■ Exercise ■
Transcribe the entries without changes, starting at the line that contains "You are a computer-use agent. Screen dimensions: 877x493" and ending after the line that contains "tap(457, 42)".

---------- Listed entries ----------

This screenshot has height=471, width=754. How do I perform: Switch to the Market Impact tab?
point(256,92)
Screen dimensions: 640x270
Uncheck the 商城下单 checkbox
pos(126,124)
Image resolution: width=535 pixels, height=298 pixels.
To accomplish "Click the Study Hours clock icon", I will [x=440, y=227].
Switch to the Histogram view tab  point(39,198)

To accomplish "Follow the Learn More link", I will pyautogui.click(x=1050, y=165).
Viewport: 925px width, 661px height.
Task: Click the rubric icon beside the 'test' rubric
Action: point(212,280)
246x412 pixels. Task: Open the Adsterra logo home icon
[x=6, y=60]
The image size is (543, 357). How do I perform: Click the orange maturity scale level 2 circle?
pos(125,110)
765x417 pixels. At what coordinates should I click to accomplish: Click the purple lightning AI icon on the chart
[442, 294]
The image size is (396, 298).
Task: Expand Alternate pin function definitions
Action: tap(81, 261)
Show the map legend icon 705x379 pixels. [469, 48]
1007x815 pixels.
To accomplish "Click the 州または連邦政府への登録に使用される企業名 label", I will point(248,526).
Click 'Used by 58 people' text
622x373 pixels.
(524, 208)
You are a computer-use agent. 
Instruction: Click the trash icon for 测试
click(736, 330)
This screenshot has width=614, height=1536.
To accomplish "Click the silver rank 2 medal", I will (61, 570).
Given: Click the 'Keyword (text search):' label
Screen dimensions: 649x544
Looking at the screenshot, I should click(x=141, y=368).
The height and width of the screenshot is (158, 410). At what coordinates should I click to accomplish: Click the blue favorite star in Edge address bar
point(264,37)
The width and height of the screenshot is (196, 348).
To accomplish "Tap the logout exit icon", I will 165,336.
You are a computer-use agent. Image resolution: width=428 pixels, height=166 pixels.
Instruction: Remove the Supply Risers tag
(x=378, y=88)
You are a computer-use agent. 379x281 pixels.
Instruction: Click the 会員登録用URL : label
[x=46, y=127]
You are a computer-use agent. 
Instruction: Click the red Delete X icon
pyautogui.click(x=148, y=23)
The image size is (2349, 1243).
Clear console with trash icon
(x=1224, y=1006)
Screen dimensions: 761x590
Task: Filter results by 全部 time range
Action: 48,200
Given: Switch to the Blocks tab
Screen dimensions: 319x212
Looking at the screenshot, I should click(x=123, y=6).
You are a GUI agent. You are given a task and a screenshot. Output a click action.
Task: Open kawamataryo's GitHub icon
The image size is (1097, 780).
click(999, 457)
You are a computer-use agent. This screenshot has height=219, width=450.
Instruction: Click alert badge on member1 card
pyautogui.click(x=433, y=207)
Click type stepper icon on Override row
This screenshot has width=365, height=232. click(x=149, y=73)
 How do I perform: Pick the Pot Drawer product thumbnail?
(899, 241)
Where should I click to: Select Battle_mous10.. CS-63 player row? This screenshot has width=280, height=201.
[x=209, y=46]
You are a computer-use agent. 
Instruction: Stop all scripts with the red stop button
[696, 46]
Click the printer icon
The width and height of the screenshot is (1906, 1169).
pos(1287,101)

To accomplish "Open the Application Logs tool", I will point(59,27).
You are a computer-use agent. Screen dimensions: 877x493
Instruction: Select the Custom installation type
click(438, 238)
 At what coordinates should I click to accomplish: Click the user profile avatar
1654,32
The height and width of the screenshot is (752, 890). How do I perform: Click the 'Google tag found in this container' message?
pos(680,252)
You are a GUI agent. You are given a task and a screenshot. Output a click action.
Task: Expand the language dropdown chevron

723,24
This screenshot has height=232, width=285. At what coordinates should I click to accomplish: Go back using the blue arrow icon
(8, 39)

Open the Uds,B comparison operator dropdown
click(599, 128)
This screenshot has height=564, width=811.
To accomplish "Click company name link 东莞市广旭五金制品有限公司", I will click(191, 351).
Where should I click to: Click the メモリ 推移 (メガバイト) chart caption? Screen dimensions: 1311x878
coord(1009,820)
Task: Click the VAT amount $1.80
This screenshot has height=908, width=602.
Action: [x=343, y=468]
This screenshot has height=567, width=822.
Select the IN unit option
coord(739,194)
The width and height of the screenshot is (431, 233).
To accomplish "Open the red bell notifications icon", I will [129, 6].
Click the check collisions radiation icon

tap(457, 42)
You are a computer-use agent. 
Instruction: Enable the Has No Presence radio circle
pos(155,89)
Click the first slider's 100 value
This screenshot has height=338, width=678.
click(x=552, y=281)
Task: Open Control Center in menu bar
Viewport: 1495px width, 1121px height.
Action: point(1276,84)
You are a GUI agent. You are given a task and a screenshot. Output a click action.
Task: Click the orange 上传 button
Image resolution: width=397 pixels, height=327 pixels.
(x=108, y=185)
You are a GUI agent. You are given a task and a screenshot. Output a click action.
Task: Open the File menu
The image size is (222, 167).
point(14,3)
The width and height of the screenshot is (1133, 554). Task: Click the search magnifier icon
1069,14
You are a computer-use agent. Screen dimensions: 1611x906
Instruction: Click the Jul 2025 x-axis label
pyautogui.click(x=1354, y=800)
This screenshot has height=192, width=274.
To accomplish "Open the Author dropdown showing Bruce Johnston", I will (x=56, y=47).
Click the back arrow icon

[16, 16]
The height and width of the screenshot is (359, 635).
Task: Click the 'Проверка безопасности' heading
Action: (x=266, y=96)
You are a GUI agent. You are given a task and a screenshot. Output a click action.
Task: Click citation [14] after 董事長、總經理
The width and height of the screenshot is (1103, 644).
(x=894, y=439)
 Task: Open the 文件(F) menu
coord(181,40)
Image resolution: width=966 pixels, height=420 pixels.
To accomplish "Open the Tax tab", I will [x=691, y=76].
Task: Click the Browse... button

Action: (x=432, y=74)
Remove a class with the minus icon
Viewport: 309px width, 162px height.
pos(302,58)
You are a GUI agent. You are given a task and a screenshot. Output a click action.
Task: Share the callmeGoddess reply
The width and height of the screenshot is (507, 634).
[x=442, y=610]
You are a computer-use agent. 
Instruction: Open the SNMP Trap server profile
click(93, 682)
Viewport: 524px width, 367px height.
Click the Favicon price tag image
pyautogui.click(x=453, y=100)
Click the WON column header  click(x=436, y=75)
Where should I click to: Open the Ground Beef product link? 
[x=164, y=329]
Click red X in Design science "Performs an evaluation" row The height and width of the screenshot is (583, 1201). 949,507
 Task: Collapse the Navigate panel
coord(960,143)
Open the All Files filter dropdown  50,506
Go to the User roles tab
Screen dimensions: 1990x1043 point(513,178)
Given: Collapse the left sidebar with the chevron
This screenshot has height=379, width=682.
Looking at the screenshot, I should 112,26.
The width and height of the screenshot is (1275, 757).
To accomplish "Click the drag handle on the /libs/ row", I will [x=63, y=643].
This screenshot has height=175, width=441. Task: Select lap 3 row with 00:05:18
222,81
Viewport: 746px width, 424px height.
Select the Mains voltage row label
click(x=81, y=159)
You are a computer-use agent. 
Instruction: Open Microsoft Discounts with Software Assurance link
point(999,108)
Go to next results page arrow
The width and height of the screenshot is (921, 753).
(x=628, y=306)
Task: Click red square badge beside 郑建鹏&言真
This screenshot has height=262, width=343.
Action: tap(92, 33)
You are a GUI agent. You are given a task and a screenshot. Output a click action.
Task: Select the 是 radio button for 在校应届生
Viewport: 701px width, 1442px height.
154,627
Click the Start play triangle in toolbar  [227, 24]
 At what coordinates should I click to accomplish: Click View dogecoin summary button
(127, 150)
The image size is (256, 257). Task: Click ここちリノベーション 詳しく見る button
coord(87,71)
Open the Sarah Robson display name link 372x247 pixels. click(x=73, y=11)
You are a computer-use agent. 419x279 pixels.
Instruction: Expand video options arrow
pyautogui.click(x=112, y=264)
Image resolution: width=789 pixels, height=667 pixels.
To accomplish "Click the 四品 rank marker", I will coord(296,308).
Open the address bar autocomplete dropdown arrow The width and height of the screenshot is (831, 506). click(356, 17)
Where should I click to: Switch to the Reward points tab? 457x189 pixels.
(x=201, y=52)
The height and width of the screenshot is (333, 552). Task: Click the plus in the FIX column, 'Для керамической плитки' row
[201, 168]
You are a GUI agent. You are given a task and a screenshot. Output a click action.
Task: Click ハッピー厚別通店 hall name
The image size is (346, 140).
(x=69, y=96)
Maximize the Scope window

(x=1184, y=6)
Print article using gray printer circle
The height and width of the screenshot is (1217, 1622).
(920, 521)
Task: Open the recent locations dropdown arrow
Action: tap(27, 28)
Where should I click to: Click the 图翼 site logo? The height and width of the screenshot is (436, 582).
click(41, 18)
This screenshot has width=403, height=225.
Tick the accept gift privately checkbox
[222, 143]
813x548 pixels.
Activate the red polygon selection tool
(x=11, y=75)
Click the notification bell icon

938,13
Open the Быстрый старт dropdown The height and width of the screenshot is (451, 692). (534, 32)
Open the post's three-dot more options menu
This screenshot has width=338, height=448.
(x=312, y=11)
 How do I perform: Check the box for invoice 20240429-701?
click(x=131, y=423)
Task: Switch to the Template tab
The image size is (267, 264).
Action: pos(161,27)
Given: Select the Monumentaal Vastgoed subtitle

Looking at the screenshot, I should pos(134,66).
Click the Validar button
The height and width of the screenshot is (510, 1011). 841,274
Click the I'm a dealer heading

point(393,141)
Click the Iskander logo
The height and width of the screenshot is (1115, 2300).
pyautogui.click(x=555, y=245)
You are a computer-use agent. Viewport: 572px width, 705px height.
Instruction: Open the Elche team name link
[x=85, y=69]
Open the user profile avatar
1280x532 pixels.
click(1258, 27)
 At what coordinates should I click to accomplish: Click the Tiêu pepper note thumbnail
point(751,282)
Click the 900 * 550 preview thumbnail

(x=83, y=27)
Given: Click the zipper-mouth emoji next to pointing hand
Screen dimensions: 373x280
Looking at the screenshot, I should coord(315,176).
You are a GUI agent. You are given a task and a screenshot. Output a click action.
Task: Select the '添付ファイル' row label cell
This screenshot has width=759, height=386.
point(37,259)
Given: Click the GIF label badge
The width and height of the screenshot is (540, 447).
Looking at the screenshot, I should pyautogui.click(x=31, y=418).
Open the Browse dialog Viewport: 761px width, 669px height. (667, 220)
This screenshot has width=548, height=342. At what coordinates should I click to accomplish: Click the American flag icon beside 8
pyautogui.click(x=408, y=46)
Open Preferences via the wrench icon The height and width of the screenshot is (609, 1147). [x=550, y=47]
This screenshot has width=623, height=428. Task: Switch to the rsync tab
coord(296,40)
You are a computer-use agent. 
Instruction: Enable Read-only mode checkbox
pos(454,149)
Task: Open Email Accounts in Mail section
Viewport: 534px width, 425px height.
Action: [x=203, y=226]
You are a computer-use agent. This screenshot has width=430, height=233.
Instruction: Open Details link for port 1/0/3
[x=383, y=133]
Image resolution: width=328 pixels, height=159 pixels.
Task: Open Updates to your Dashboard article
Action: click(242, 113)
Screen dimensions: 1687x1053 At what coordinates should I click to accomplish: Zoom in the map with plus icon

----------

■ Result for this task ■
You are a computer-use agent. Screen dimensions: 877x493
Instruction: Select the Custom installation type
click(438, 238)
 At what coordinates should I click to accomplish: Click the user profile avatar
1654,32
The height and width of the screenshot is (752, 890). How do I perform: Click the 'Google tag found in this container' message?
pos(680,252)
You are a GUI agent. You are given a task and a screenshot. Output a click action.
Task: Expand the language dropdown chevron

723,24
This screenshot has height=232, width=285. At what coordinates should I click to accomplish: Go back using the blue arrow icon
(8, 39)

Open the Uds,B comparison operator dropdown
click(599, 128)
This screenshot has height=564, width=811.
To accomplish "Click company name link 东莞市广旭五金制品有限公司", I will click(191, 351).
Where should I click to: Click the メモリ 推移 (メガバイト) chart caption? Screen dimensions: 1311x878
coord(1009,820)
Task: Click the VAT amount $1.80
This screenshot has height=908, width=602.
Action: [x=343, y=468]
This screenshot has height=567, width=822.
Select the IN unit option
coord(739,194)
The width and height of the screenshot is (431, 233).
To accomplish "Open the red bell notifications icon", I will [129, 6].
Click the check collisions radiation icon

tap(457, 42)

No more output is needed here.